» Exercise instructions
Word for word, print all of the entries below.

● ● ● ● ●

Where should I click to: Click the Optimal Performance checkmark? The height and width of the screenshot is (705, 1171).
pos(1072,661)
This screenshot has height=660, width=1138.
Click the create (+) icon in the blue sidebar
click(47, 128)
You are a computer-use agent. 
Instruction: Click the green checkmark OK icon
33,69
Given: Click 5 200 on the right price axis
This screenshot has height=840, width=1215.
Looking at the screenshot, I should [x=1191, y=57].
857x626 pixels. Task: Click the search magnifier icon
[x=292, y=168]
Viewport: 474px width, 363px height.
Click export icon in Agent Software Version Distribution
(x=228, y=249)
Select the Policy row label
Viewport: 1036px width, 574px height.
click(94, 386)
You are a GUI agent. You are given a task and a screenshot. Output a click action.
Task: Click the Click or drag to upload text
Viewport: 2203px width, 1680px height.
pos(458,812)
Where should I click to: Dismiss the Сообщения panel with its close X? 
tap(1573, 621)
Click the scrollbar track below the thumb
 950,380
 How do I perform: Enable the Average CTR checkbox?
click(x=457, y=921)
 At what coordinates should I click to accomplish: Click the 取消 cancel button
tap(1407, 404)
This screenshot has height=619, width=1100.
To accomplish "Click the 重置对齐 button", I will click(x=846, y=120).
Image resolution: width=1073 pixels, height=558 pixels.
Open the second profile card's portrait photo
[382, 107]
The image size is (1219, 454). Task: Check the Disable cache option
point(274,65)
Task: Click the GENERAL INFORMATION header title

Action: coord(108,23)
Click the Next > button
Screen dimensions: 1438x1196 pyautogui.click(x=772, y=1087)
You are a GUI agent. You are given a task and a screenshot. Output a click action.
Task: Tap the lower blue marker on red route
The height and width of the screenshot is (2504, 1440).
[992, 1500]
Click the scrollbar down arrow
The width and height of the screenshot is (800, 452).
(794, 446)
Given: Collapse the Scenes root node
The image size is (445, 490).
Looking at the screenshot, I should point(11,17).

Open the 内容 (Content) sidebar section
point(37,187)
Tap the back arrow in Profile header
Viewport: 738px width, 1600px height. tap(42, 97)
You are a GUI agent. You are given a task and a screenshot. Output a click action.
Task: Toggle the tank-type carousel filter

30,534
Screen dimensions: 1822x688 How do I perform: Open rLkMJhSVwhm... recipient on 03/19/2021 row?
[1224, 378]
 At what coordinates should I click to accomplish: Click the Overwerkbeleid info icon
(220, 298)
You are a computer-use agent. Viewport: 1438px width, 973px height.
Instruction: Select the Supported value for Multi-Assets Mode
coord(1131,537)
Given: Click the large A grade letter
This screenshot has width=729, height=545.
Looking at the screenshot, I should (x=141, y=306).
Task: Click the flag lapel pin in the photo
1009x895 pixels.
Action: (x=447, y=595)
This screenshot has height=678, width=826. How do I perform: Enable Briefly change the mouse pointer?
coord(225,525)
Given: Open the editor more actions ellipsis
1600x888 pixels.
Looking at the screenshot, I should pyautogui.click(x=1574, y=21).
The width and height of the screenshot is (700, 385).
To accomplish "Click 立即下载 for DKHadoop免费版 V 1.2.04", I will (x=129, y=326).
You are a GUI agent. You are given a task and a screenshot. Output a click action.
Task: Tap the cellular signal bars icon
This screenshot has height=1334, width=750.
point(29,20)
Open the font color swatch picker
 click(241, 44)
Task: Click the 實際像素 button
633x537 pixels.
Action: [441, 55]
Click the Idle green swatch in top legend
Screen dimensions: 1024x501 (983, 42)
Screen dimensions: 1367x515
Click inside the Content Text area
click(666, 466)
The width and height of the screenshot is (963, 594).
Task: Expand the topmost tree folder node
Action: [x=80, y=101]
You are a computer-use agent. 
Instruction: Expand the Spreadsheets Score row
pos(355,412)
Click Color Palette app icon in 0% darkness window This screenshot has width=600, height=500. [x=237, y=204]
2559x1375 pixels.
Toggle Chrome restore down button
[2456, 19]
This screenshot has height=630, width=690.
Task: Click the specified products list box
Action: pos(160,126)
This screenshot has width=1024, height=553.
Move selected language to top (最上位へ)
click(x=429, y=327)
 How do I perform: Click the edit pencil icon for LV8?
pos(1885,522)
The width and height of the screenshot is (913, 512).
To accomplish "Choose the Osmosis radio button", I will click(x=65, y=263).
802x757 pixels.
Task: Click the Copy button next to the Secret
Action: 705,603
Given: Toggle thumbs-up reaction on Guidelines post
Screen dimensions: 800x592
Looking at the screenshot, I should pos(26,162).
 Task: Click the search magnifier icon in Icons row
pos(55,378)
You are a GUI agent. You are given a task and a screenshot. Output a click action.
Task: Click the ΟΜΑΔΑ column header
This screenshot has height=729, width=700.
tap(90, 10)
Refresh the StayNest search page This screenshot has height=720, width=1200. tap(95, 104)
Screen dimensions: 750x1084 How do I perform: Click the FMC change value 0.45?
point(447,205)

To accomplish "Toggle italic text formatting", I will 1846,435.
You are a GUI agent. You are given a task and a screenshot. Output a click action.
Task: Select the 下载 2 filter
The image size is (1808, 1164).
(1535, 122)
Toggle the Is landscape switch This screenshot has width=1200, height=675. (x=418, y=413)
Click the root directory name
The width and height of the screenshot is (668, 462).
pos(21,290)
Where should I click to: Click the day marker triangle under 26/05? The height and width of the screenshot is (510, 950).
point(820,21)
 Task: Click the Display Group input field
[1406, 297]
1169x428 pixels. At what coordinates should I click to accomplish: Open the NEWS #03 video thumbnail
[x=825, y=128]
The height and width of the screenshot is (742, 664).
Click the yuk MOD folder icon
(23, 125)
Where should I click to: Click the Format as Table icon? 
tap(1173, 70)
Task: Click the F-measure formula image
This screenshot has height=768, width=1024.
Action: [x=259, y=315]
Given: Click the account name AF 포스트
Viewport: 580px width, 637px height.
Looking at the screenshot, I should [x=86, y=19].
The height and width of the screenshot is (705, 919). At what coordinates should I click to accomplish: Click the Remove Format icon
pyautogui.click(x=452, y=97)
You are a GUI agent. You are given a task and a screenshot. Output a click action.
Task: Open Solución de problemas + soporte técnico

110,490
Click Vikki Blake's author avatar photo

● ● ● ● ●

» Answer to the exercise
Where should I click to: Click the Optimal Performance checkmark? The height and width of the screenshot is (705, 1171).
pos(1072,661)
This screenshot has height=660, width=1138.
Click the create (+) icon in the blue sidebar
click(47, 128)
You are a computer-use agent. 
Instruction: Click the green checkmark OK icon
33,69
Given: Click 5 200 on the right price axis
This screenshot has height=840, width=1215.
Looking at the screenshot, I should [x=1191, y=57].
857x626 pixels. Task: Click the search magnifier icon
[x=292, y=168]
Viewport: 474px width, 363px height.
Click export icon in Agent Software Version Distribution
(x=228, y=249)
Select the Policy row label
Viewport: 1036px width, 574px height.
click(94, 386)
You are a GUI agent. You are given a task and a screenshot. Output a click action.
Task: Click the Click or drag to upload text
Viewport: 2203px width, 1680px height.
pos(458,812)
Where should I click to: Dismiss the Сообщения panel with its close X? 
tap(1573, 621)
Click the scrollbar track below the thumb
 950,380
 How do I perform: Enable the Average CTR checkbox?
click(x=457, y=921)
 At what coordinates should I click to accomplish: Click the 取消 cancel button
tap(1407, 404)
This screenshot has height=619, width=1100.
To accomplish "Click the 重置对齐 button", I will click(x=846, y=120).
Image resolution: width=1073 pixels, height=558 pixels.
Open the second profile card's portrait photo
[382, 107]
The image size is (1219, 454). Task: Check the Disable cache option
point(274,65)
Task: Click the GENERAL INFORMATION header title

Action: coord(108,23)
Click the Next > button
Screen dimensions: 1438x1196 pyautogui.click(x=772, y=1087)
You are a GUI agent. You are given a task and a screenshot. Output a click action.
Task: Tap the lower blue marker on red route
The height and width of the screenshot is (2504, 1440).
[992, 1500]
Click the scrollbar down arrow
The width and height of the screenshot is (800, 452).
(794, 446)
Given: Collapse the Scenes root node
The image size is (445, 490).
Looking at the screenshot, I should point(11,17).

Open the 内容 (Content) sidebar section
point(37,187)
Tap the back arrow in Profile header
Viewport: 738px width, 1600px height. tap(42, 97)
You are a GUI agent. You are given a task and a screenshot. Output a click action.
Task: Toggle the tank-type carousel filter

30,534
Screen dimensions: 1822x688 How do I perform: Open rLkMJhSVwhm... recipient on 03/19/2021 row?
[1224, 378]
 At what coordinates should I click to accomplish: Click the Overwerkbeleid info icon
(220, 298)
You are a computer-use agent. Viewport: 1438px width, 973px height.
Instruction: Select the Supported value for Multi-Assets Mode
coord(1131,537)
Given: Click the large A grade letter
This screenshot has width=729, height=545.
Looking at the screenshot, I should (x=141, y=306).
Task: Click the flag lapel pin in the photo
1009x895 pixels.
Action: (x=447, y=595)
This screenshot has height=678, width=826. How do I perform: Enable Briefly change the mouse pointer?
coord(225,525)
Given: Open the editor more actions ellipsis
1600x888 pixels.
Looking at the screenshot, I should pyautogui.click(x=1574, y=21).
The width and height of the screenshot is (700, 385).
To accomplish "Click 立即下载 for DKHadoop免费版 V 1.2.04", I will (x=129, y=326).
You are a GUI agent. You are given a task and a screenshot. Output a click action.
Task: Tap the cellular signal bars icon
This screenshot has height=1334, width=750.
point(29,20)
Open the font color swatch picker
 click(241, 44)
Task: Click the 實際像素 button
633x537 pixels.
Action: [441, 55]
Click the Idle green swatch in top legend
Screen dimensions: 1024x501 (983, 42)
Screen dimensions: 1367x515
Click inside the Content Text area
click(666, 466)
The width and height of the screenshot is (963, 594).
Task: Expand the topmost tree folder node
Action: [x=80, y=101]
You are a computer-use agent. 
Instruction: Expand the Spreadsheets Score row
pos(355,412)
Click Color Palette app icon in 0% darkness window This screenshot has width=600, height=500. [x=237, y=204]
2559x1375 pixels.
Toggle Chrome restore down button
[2456, 19]
This screenshot has height=630, width=690.
Task: Click the specified products list box
Action: pos(160,126)
This screenshot has width=1024, height=553.
Move selected language to top (最上位へ)
click(x=429, y=327)
 How do I perform: Click the edit pencil icon for LV8?
pos(1885,522)
The width and height of the screenshot is (913, 512).
To accomplish "Choose the Osmosis radio button", I will click(x=65, y=263).
802x757 pixels.
Task: Click the Copy button next to the Secret
Action: 705,603
Given: Toggle thumbs-up reaction on Guidelines post
Screen dimensions: 800x592
Looking at the screenshot, I should pos(26,162).
 Task: Click the search magnifier icon in Icons row
pos(55,378)
You are a GUI agent. You are given a task and a screenshot. Output a click action.
Task: Click the ΟΜΑΔΑ column header
This screenshot has height=729, width=700.
tap(90, 10)
Refresh the StayNest search page This screenshot has height=720, width=1200. tap(95, 104)
Screen dimensions: 750x1084 How do I perform: Click the FMC change value 0.45?
point(447,205)

To accomplish "Toggle italic text formatting", I will 1846,435.
You are a GUI agent. You are given a task and a screenshot. Output a click action.
Task: Select the 下载 2 filter
The image size is (1808, 1164).
(1535, 122)
Toggle the Is landscape switch This screenshot has width=1200, height=675. (x=418, y=413)
Click the root directory name
The width and height of the screenshot is (668, 462).
pos(21,290)
Where should I click to: Click the day marker triangle under 26/05? The height and width of the screenshot is (510, 950).
point(820,21)
 Task: Click the Display Group input field
[1406, 297]
1169x428 pixels. At what coordinates should I click to accomplish: Open the NEWS #03 video thumbnail
[x=825, y=128]
The height and width of the screenshot is (742, 664).
Click the yuk MOD folder icon
(23, 125)
Where should I click to: Click the Format as Table icon? 
tap(1173, 70)
Task: Click the F-measure formula image
This screenshot has height=768, width=1024.
Action: [x=259, y=315]
Given: Click the account name AF 포스트
Viewport: 580px width, 637px height.
Looking at the screenshot, I should [x=86, y=19].
The height and width of the screenshot is (705, 919). At what coordinates should I click to accomplish: Click the Remove Format icon
pyautogui.click(x=452, y=97)
You are a GUI agent. You are given a task and a screenshot. Output a click action.
Task: Open Solución de problemas + soporte técnico

110,490
Click Vikki Blake's author avatar photo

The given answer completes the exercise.